(Data entries)
[Start of section]
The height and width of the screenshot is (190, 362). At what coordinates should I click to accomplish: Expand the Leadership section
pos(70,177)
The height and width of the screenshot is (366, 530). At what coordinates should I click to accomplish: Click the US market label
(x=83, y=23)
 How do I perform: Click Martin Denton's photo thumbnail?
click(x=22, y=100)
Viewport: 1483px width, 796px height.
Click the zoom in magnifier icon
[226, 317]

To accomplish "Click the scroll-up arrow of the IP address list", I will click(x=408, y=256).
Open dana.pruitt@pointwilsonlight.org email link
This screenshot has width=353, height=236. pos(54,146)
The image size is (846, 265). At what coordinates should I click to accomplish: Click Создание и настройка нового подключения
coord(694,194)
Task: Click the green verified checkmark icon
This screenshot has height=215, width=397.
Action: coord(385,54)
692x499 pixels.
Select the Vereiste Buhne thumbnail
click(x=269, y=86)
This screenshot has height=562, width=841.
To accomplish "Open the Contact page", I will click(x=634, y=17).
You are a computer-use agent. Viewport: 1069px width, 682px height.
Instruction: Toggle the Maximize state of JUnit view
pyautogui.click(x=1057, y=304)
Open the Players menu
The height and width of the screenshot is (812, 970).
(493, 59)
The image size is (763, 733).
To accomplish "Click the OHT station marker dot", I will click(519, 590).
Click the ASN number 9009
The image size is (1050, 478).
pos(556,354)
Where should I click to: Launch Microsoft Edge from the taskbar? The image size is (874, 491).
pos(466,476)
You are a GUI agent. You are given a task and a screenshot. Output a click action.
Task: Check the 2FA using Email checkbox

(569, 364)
[End of section]
**Problem**
So that nothing differs from the original, transcribe all of the records above.

**Output of the task**
The height and width of the screenshot is (190, 362). At what coordinates should I click to accomplish: Expand the Leadership section
pos(70,177)
The height and width of the screenshot is (366, 530). At what coordinates should I click to accomplish: Click the US market label
(x=83, y=23)
 How do I perform: Click Martin Denton's photo thumbnail?
click(x=22, y=100)
Viewport: 1483px width, 796px height.
Click the zoom in magnifier icon
[226, 317]

To accomplish "Click the scroll-up arrow of the IP address list", I will click(x=408, y=256).
Open dana.pruitt@pointwilsonlight.org email link
This screenshot has width=353, height=236. pos(54,146)
The image size is (846, 265). At what coordinates should I click to accomplish: Click Создание и настройка нового подключения
coord(694,194)
Task: Click the green verified checkmark icon
This screenshot has height=215, width=397.
Action: coord(385,54)
692x499 pixels.
Select the Vereiste Buhne thumbnail
click(x=269, y=86)
This screenshot has height=562, width=841.
To accomplish "Open the Contact page", I will click(x=634, y=17).
You are a computer-use agent. Viewport: 1069px width, 682px height.
Instruction: Toggle the Maximize state of JUnit view
pyautogui.click(x=1057, y=304)
Open the Players menu
The height and width of the screenshot is (812, 970).
(493, 59)
The image size is (763, 733).
To accomplish "Click the OHT station marker dot", I will click(519, 590).
Click the ASN number 9009
The image size is (1050, 478).
pos(556,354)
Where should I click to: Launch Microsoft Edge from the taskbar? The image size is (874, 491).
pos(466,476)
You are a GUI agent. You are given a task and a screenshot. Output a click action.
Task: Check the 2FA using Email checkbox

(569, 364)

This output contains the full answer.